Laporan Wartawan Tribunnews.com Namira Yunia Lestanti
TRIBUNNEW.COM, BEIJING – Prospek saham – saham Asia dalam tiga bulan terakhir terus menunjukan kemunduran, hingga membuat MSCI Asia Pacific Index ambles dan turun sebanyak 16 persen.
Angka ini bahkan tercatat sebagai penurunan paling tajam yang pernah didapat MSCI Asia Pacific sejak delapan kuartal terakhir. Mengutip Bloomberg, anjloknya prospek bursa saham Asia terjadi imbas dari adanya sentimen panas yang terjadi di China.
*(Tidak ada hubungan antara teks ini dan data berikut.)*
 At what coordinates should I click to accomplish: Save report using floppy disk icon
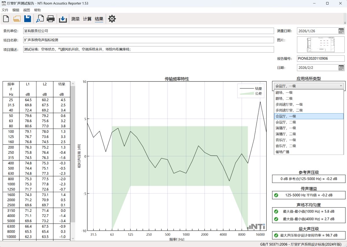(x=27, y=19)
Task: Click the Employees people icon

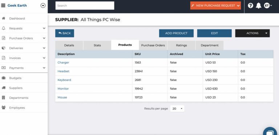Action: click(x=3, y=108)
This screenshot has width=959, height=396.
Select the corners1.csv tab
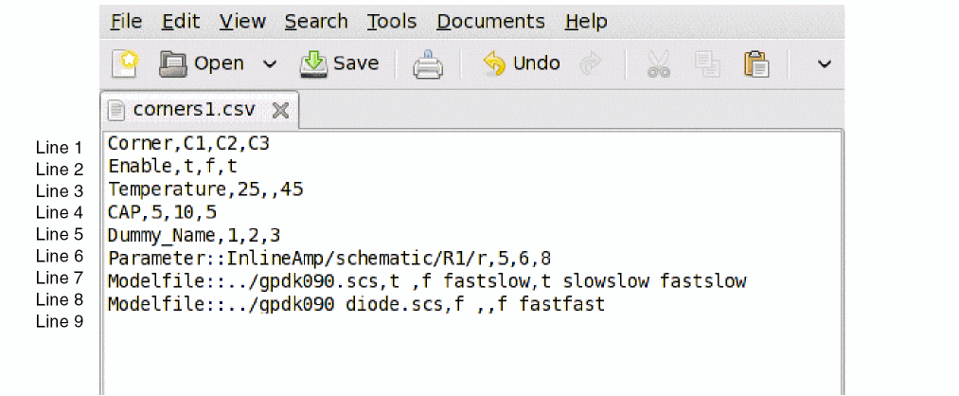[x=194, y=109]
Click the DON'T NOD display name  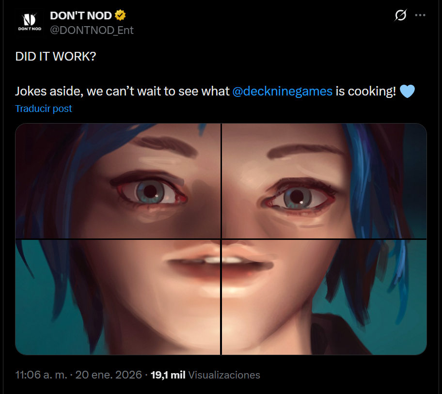[x=81, y=16]
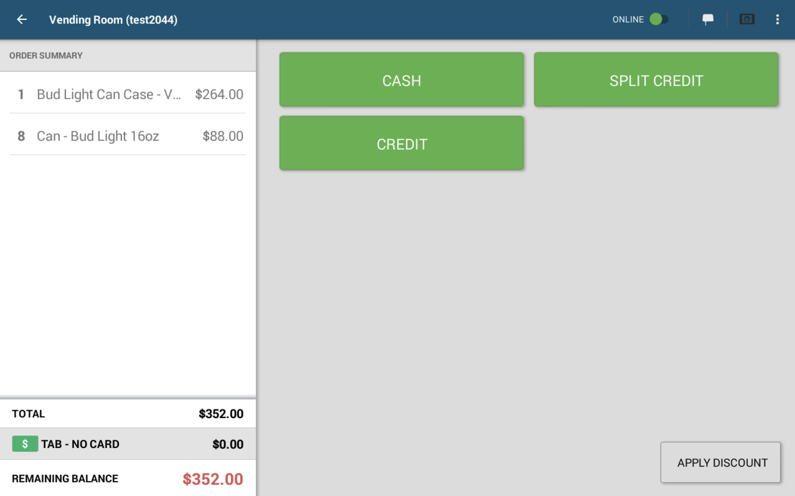Click the ORDER SUMMARY header

46,55
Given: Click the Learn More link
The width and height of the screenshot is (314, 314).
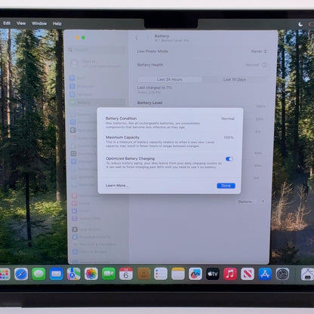Looking at the screenshot, I should point(117,186).
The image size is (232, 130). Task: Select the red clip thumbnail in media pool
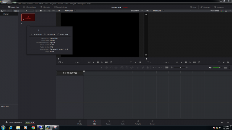pyautogui.click(x=28, y=17)
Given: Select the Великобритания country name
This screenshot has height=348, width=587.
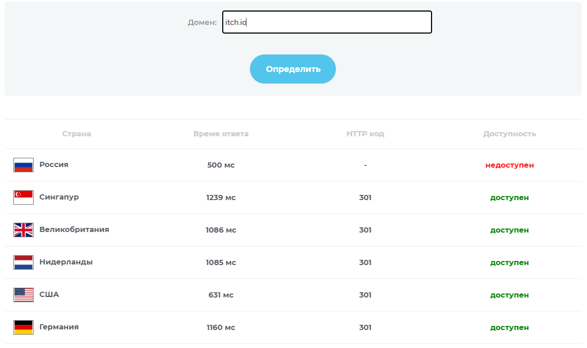Looking at the screenshot, I should [74, 230].
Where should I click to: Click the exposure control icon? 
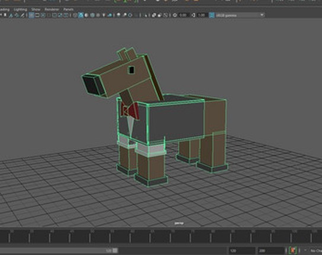click(175, 15)
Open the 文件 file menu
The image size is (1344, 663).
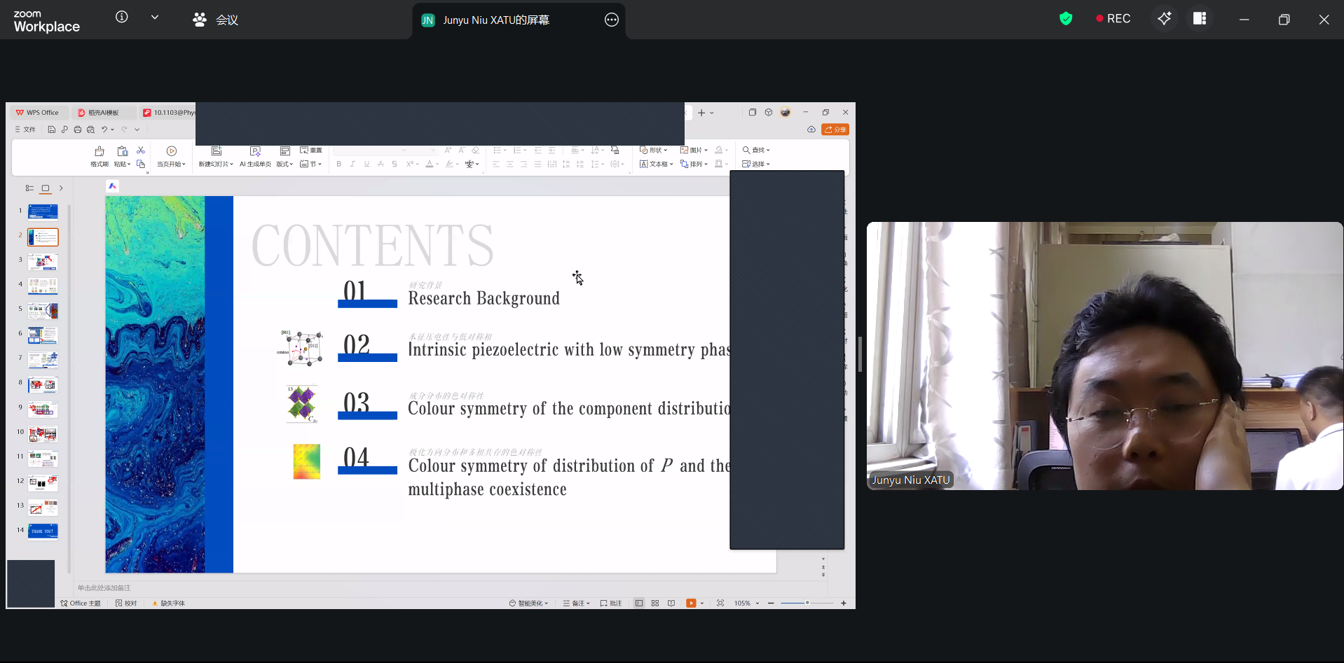[x=25, y=130]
Diantaranya seperti penguncian wilayah di seluruh kawasan Shanghai dan Beijing akibat melonjaknya penyebaran virus Covid-19.
Baca juga: Lima Perusahaan China Berencana Delisting dari Bursa Saham AS, Ini Daftarnya
Dampak penguncian inilah yang membuat siklus semikonduktor mengalami guncangan hingga memperlambat pendapatan regional China.
Ini terjadi lantaran perusahaan - perusahaan semikonduktor asal negara tirai bambu menyumbang 20 persen dari ukuran MSCI Asia.
Tak hanya hanya saham MSCI Asia saja yang ambles, beberapa saham perusahaan teknologi asal Korea yaitu Samsung Electronics Co ikut terkerek jatuh dan merugi sebesar 16 persen sementara SK Hynix Inc turun 34 persen dari puncaknya baru-baru ini, mengutip penurunan permintaan global untuk elektronik seperti ponsel dan PC yang dilansir dari Reuters.
Selain sentiment diatas, adanya ketegangan geopolitik antara China dan Taiwan akibat kunjungan Ketua DPR AS Nancy Pelosi ke Taipei, juga telah membuat sejumlah saham di pasar Asia berkontraksi.
“Pendapatan belum memasuki siklus baru, ketegangan geopolitik akan terus diperhitungkan, dan kondisi keuangan tetap terbatas,” kata Rajat Agarwal, ahli strategi ekuitas Asia di Societe Generale SA.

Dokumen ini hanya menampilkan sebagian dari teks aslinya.